Can’t be used for anything else if the goal is the make the street better allow for excessive speeding vehicles. MLK is already 4 lanes + middle turn lane. Making the street wide and keeping structures 25’+ from the sidewalk is only going to keep an area from ever being pedestrian friendly. MLK will continue to act as a geographic boundary of the city limits because the city is basically encouraging developers to put in a townhouse project on a corner lot with 10 minutes walking of downtown.
Ligon Middle School vote was tonight. Option 3 was chosen which was to keep students in the current building while the system builds a new school on the site of the ballfields. The cost of the project would be $121.8 million, and the project would take 45 months. That option would also meet the goals that the first option would not be able to. It would move the campus from the top of the hill, which alumni say they prefer, to the back of the property, lower down. The new building would be elevated to address that concern.

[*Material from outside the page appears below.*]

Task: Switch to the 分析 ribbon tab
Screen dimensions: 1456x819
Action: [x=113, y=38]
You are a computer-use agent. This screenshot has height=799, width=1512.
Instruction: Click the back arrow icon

With this option, system officials say they also could preserve the history and legacy of the original school through design elements on the new building.

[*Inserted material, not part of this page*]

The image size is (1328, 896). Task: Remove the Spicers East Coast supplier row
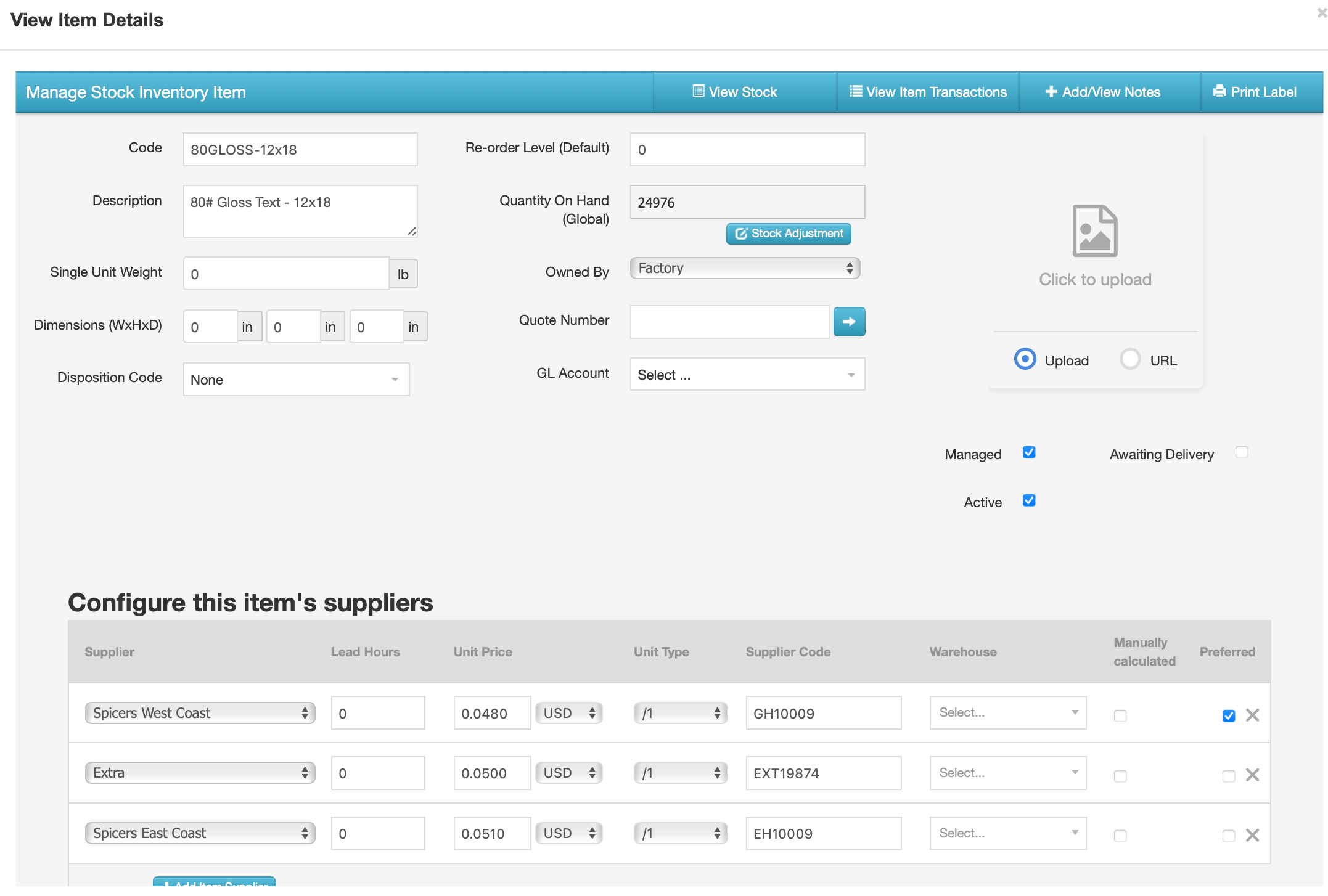pos(1252,835)
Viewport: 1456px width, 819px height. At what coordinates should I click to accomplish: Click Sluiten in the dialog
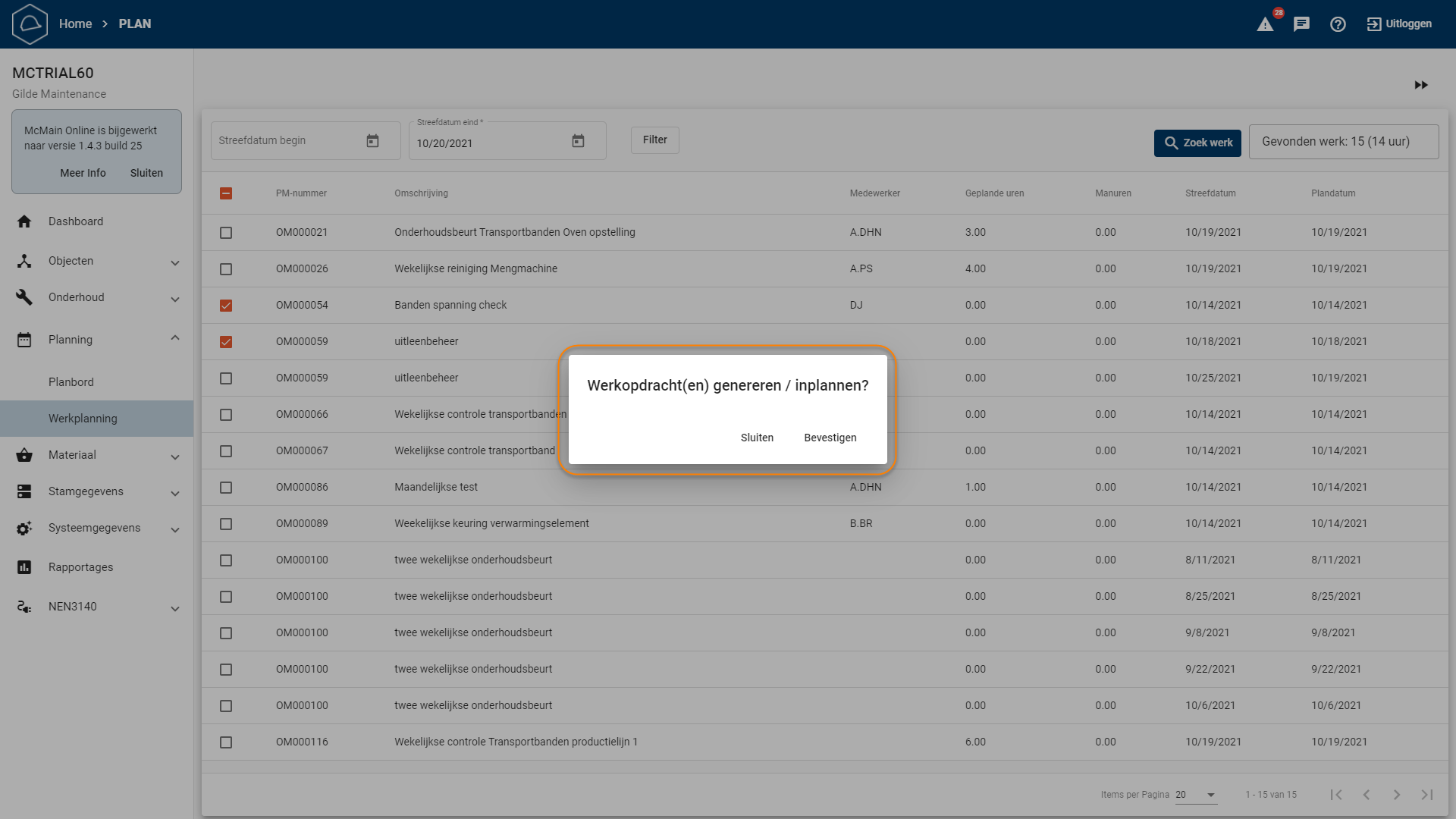757,438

I did read the N&O story this morning, and saw this was the cheapest of the 3 options, and probably the safest too, but good golly, thats a lot of money. Fair point about Brady. I am just old I guess.
Through rose colored glasses, I think it’s supposed to work by having residents who don’t have cars. However, when I look at the satellite image of that site, the location is mostly sitting in a sea of low density residential and not on the BRT. I just question the pollyanna POV that thinks there won’t be at least as many cars as there are households, no less fewer cars than households.
Don’t get me wrong, I want to see a functioning city with fewer cars and fewer car miles being driven, but I don’t think that you take away parking and that manifests it to happen. We need to put fewer cars in places where one can reasonably live their lives with less time in a car. In other words, we need to stack density where we already have density and make our most walkable areas even more walkable. While this site is walkable to Shaw, townhouses with private rooftop decks doesn’t sound like student housing to me. Sure one can walk to the performing arts center, Chavis Park, and the office core of the city by crossing the multi-lane MLK Blvd. Other than that, I don’t see the daily walkable credentials that will allow the residents to effectively function without a car.
Car light and car free development needs to be paired with 15 minute city planning principles.
I generally agree with most of the points you’re making - except this is only 3 or 4 blocks from one of the proposed BRT stops on the Western route I believe (Wilmington and South). Additionally, Shaw will eventually either move forward with their plans to develop their campus commercially (or it will fail and somebody else will develop the campus), which will help - I think the developers here are thinking long-term and I’m excited to see it.
While we wait (for god knows how long), how is this supposed to function? Look how long the initial BRT line has taken to actually start construction. It is also not unreasonable to imagine it being 10 years before we see anything really happening with Shaw’s property.
Let’s prioritize stacking density where it can work today.
Also, are these townhouses for sale or for rent? Do we know?
Dude, we are both old. I remember the days when $250K or less bought you a huge house on the golf course in North Ridge. Now those houses are sold as tear-downs for over a million.
Am I missing something? It looks like there is a ton of unused street parking on Ellington and Bledsoe. Its not like residents are not going to be able to easily park nearby even if all the onsite parking was removed
@prettychill noted in a previous post that the on-street parking is already jam packed. I don’t have anything else to add to that since I am not familiar. That said, is pushing parking to the public streets a viable strategy for development?
And those jammed packed cities have robust and viable transit solutions in place. We don’t. We have some busses and comparatively limited service. This is why I think that we need to priortize stacking density where it can best work now.
As for removing parking minimums, I agree that it’s a great tool to have in the tool box. However, it has to be the right tool for the right project.